Oprah, la grande Prêtresse de la Télé Feel good, la 1ère à donner la parole aux pestiférés du sida, au début de l’épidémie,  la 1ère à inviter des homos, des prostituées, des femmes battues. Les tabous à la moulinette. Le viol, la pédophilie, le sexisme, le racisme, la guerre, les armes à feu.  L’Oprah de tous les combats, de toutes les luttes. Des shows obscènes, racoleurs, putassiers selon certains. Oprah s’en fiche. Pendant 26 ans. Son émission aura été la plus regardée des états unis. 50 millions de téléspectateurs. 150 millions de fidèles dans le reste du monde.  Un record absolu pour un show qu’elle a bouclé en 2011, en invitant en Australie, tous les membres du public, présents pour sa dernière, près de 500 personnes. Un voyage grand luxe, pendant 10 jours. Une bagatelle pour Oprah dont la fortune s'élève à près de 3 milliards de dollars. Des revenus fabuleux provenant de la télé, du cinéma, de la bourse, de ses chaines de restaurants, de cosmétiques, la petite loqueteuse du Mississipi devenue l'une des femmes les plus riches d'Amérique.

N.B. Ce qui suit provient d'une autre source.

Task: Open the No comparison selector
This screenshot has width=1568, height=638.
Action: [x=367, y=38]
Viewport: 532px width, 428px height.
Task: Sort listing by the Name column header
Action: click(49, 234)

Une milliardaire charitable qui a secouru à coups de millions les sinistrés de l'ouragan Katrina et du séisme d'Haïti. Une philantrophe qui n'a pas oublié d'où elle venait, comme on dit. Son bien le plus précieux est une fondation qu'elle a créé il y a 10 ans en Afrique du sud. Une académie qui accueille des jeunes filles sorties du caniveau, des gamines lobotomisées par la misère, à qui Oprah, donne une chambre, une éducation, finance les études. Des jeunes filles à qui elle promet, à chaque fois qu'elle va les voir, ce que lui promettait sa grand-mère, lorsqu'elle était petite : Le fabuleux destin d’Oprah. Le rêve à l'Américaine. A condition d'y croire.